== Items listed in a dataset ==
================================

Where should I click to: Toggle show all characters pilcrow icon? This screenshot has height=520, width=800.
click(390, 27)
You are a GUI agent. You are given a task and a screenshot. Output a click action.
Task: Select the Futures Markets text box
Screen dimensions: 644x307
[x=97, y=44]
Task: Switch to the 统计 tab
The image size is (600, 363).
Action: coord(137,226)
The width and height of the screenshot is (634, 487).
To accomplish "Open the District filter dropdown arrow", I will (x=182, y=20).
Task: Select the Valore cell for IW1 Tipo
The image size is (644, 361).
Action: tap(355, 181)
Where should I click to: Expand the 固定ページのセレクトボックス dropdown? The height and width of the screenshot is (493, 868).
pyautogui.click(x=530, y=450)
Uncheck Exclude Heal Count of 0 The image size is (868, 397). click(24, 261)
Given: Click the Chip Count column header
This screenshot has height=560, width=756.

================================

== EXERCISE PROMPT ==
Exactly as they appear above, give the entries again.

== EXERCISE SOLUTION ==
Where should I click to: Toggle show all characters pilcrow icon? This screenshot has height=520, width=800.
click(390, 27)
You are a GUI agent. You are given a task and a screenshot. Output a click action.
Task: Select the Futures Markets text box
Screen dimensions: 644x307
[x=97, y=44]
Task: Switch to the 统计 tab
The image size is (600, 363).
Action: coord(137,226)
The width and height of the screenshot is (634, 487).
To accomplish "Open the District filter dropdown arrow", I will (x=182, y=20).
Task: Select the Valore cell for IW1 Tipo
The image size is (644, 361).
Action: tap(355, 181)
Where should I click to: Expand the 固定ページのセレクトボックス dropdown? The height and width of the screenshot is (493, 868).
pyautogui.click(x=530, y=450)
Uncheck Exclude Heal Count of 0 The image size is (868, 397). click(24, 261)
Given: Click the Chip Count column header
This screenshot has height=560, width=756.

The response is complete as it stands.